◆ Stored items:
Segment Open

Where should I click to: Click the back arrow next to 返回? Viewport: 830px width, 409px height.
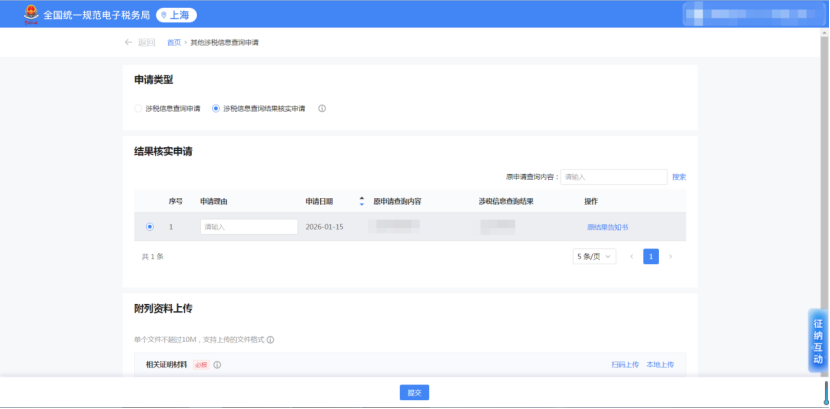128,42
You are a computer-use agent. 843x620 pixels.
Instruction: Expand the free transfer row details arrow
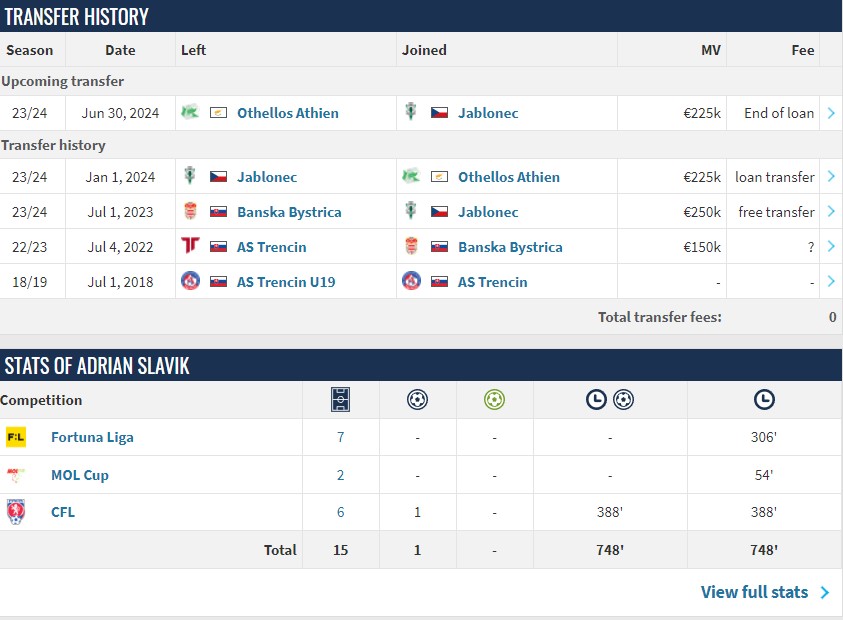(x=831, y=211)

Segment Closed

◆ Task to carry out:
Output exactly the lines from the one containing "You are a computer-use agent. 843x620 pixels." through the last line of the records above, both included, leaving out any pictures.

◆ Task output:
You are a computer-use agent. 843x620 pixels.
Instruction: Expand the free transfer row details arrow
(x=831, y=211)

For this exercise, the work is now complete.